SMEs, Regulatory Caution, and Long-Term Thinking
The surge in IPOs isn’t limited to large-cap firms. SME IPOs have also picked up pace, though their trajectory is nuanced. While they were relatively unaffected during the earlier slowdown, concerns have emerged around potential speculative trading and price manipulation in this space. Regulatory oversight has increased, which could lead to tighter norms and slower flows in the coming quarters.
For long-term investors, the key lies in separating hype from fundamentals. Not every IPO that delivers strong listing gains sustains those levels in the medium to long term. Past cycles have seen overvalued IPOs lose steam post listing, hurting retail investors who entered without a long-term view.

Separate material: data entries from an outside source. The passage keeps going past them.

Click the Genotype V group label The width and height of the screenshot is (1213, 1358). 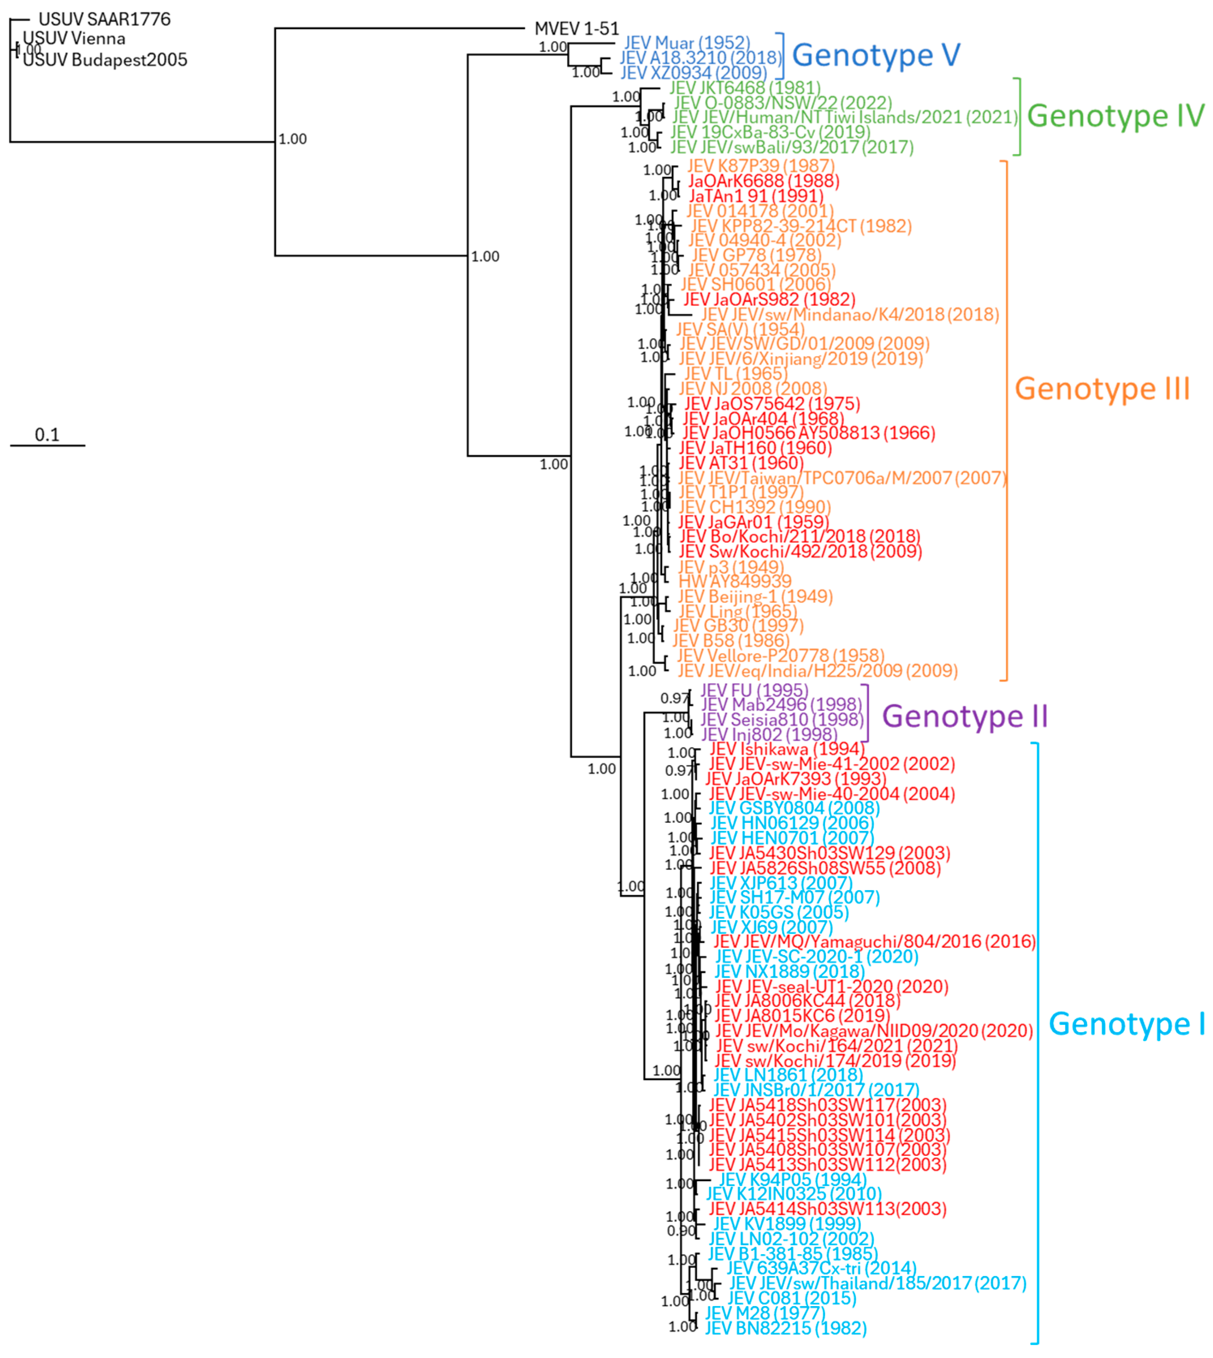tap(875, 55)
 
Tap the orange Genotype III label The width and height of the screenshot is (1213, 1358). tap(1102, 389)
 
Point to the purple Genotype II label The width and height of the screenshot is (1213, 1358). tap(964, 717)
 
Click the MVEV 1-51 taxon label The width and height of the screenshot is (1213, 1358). tap(577, 29)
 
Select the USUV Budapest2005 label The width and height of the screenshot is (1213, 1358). tap(105, 60)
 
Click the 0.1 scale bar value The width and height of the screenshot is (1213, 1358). tap(47, 435)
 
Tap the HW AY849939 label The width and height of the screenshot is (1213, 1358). tap(734, 581)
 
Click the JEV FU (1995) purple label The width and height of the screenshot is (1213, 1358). tap(754, 691)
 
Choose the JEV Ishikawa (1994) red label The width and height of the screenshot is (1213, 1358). tap(786, 749)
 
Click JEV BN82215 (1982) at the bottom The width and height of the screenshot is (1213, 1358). tap(786, 1328)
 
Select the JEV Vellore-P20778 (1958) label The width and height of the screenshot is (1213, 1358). tap(780, 656)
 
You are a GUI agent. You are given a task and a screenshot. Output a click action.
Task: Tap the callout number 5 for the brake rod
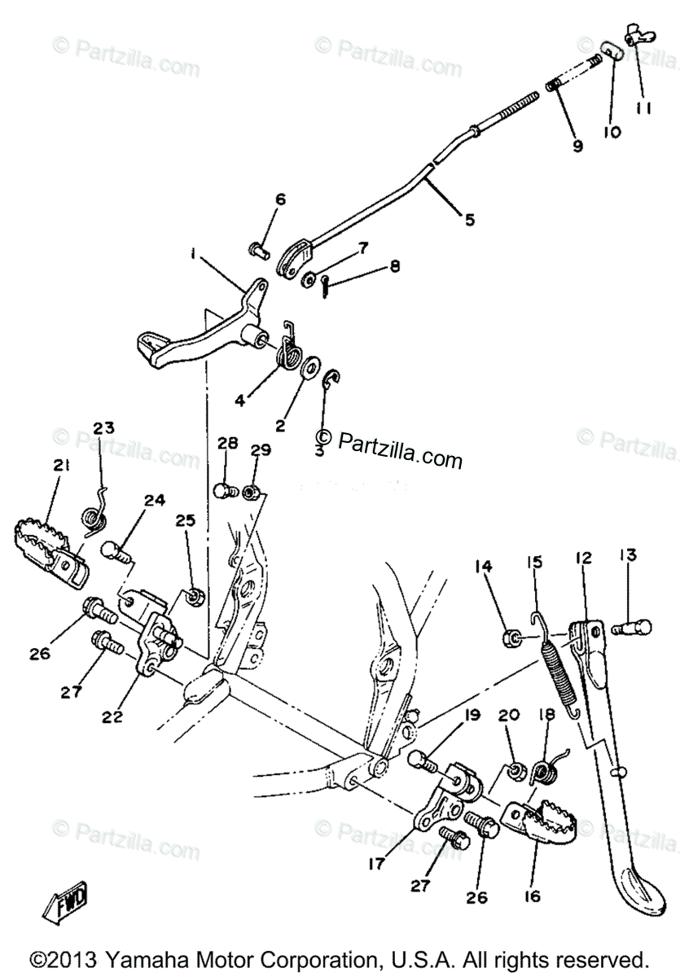[x=470, y=219]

A Market at the Crossroads
India’s IPO market is clearly back in motion, but its sustainability hinges on more than sentiment. Strong corporate earnings, continued domestic liquidity, and prudent investor behavior will determine whether this momentum carries into the latter half of the year.

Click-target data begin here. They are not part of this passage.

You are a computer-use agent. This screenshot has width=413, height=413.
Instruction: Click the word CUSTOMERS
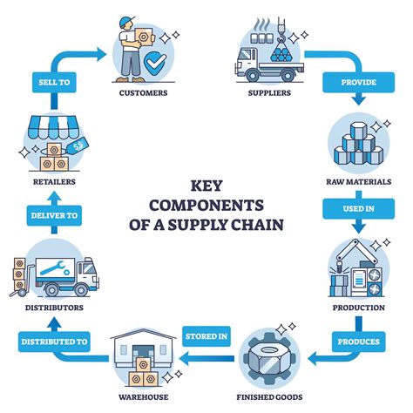pyautogui.click(x=142, y=92)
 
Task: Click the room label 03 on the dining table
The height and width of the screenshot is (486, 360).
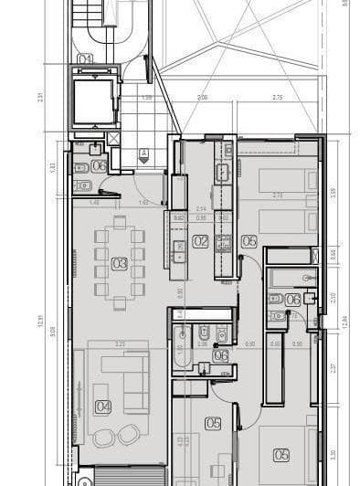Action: pos(119,264)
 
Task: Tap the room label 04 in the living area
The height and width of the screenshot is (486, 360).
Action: pos(103,407)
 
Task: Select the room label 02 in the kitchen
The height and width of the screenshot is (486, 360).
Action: pos(200,242)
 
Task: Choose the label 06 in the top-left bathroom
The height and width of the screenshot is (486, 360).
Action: pos(99,166)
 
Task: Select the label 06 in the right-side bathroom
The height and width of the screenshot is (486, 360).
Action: pos(293,300)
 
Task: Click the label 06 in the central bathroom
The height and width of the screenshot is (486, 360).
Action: pos(220,356)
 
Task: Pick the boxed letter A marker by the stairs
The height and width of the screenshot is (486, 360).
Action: pos(143,153)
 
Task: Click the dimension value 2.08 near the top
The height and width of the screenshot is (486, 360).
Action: pos(202,97)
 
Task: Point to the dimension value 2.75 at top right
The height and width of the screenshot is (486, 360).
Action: pos(277,97)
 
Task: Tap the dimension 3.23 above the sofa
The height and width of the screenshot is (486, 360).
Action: pos(119,343)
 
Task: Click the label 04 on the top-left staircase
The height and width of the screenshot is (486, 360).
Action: pos(85,59)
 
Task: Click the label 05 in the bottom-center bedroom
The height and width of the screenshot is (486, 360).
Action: pos(213,423)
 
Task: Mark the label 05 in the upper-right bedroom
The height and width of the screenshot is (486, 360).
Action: pos(249,242)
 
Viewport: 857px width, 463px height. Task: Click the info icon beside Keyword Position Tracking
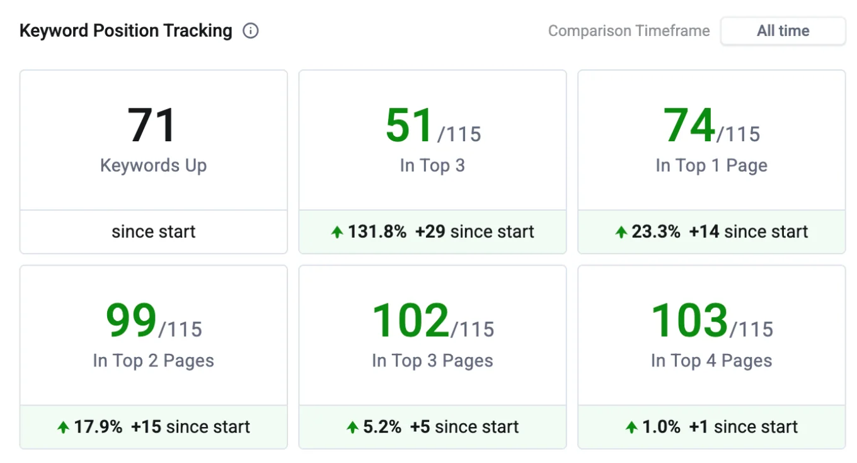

While the pipeline is deep and investor appetite is rising, the next few months will test whether this rebound is a temporary wave or the beginning of another record-breaking year in Indian capital markets.
Market this week
30th June 2025 (Open) | 04th July 2025 (Close) | %Change | |
Nifty 50 | ₹ 25,662 | ₹ 25,461 | -0.8% |
Sensex | ₹ 84,027 | ₹ 83,433 | -0.7% |
Source: BSE and NSE
- Indian benchmark indices snapped a two-week winning streak in the week ended July 4, amid volatility and caution ahead of the impending U.S. tariff deadline.
- On the sectoral front, Nifty Realty declined 2%, while Nifty Bank and Nifty FMCG fell 0.7% each.
- In contrast, Nifty Pharma and Nifty PSU Bank indices gained 2% each, and Nifty IT and Nifty Media rose nearly 1% apiece.
- Foreign Institutional Investors (FIIs) turned net sellers after two weeks of buying, offloading equities worth ₹6,604.56 crore.
- Meanwhile, Domestic Institutional Investors (DIIs) extended their buying streak for the 11th straight week, investing ₹7,609.42 crore in equities.
Weekly Leaderboard
NSE Top Gainers | NSE Top Losers | ||||
Stock | Change (%) | Stock | Change (%) | ||
Apollo Hospitals | ▲ | 3.4% | Trent Ltd | ▼ | -9.4% |
Bharat Electronics | ▲ | 3.2% | Axis Bank | ▼ | -3.9% |
Asian Paints | ▲ | 2.8% | Kotak Mahindra Bank | ▼ | -3.5% |
UltraTech Cement | ▲ | 2.4% | Shriram Finance | ▼ | -3.4% |
Infosys Ltd | ▲ | 2.0% | TATA Consumer | ▼ | -3.1% |
Source: BSE
Stocks that made the news this week:
Shares of city gas distributors Indraprastha Gas Ltd (IGL) and Mahanagar Gas Ltd (MGL) rose up to 3.5% on July 4 after the Petroleum and Natural Gas Regulatory Board (PNGRB) approved key reforms under the Natural Gas Pipeline Tariff Regulations, 2025. These include reducing the number of unified tariff zones from three to two and extending the benefit of Zone 1 tariffs nationwide for CNG and PNG users. The reforms also mandate pipeline operators to secure 75% of their system-use gas via long-term contracts (minimum three years) and introduce a Pipeline Development Reserve, allocating 50% of surplus profits for infrastructure upgrades and the other half toward consumer tariff relief.
Sapphire Foods surged over 9% after reports suggested that Yum! Brands is exploring a potential merger between its Indian franchise partners, Sapphire Foods and Devyani International Ltd. The move could see Devyani acquiring all KFC and Pizza Hut franchise rights currently held by Sapphire, or alternatively, consolidate all KFC operations under its brand. A proposed share swap ratio of 1:3 is under consideration, offering one Devyani share for every three Sapphire shares, according to sources cited in the report.
Marico Ltd climbed over 4% following a positive Q1 FY26 business update. The FMCG major highlighted steady urban consumption and signs of rural demand recovery, aided by easing inflation and expectations of a good monsoon. While Parachute volumes softened slightly due to high input costs and ml-age adjustments, Saffola Oils delivered strong revenue growth in the high 20s, supported by mid-single-digit volume growth and price reductions after import duty cuts. The company remains optimistic about gradual improvement in coming quarters.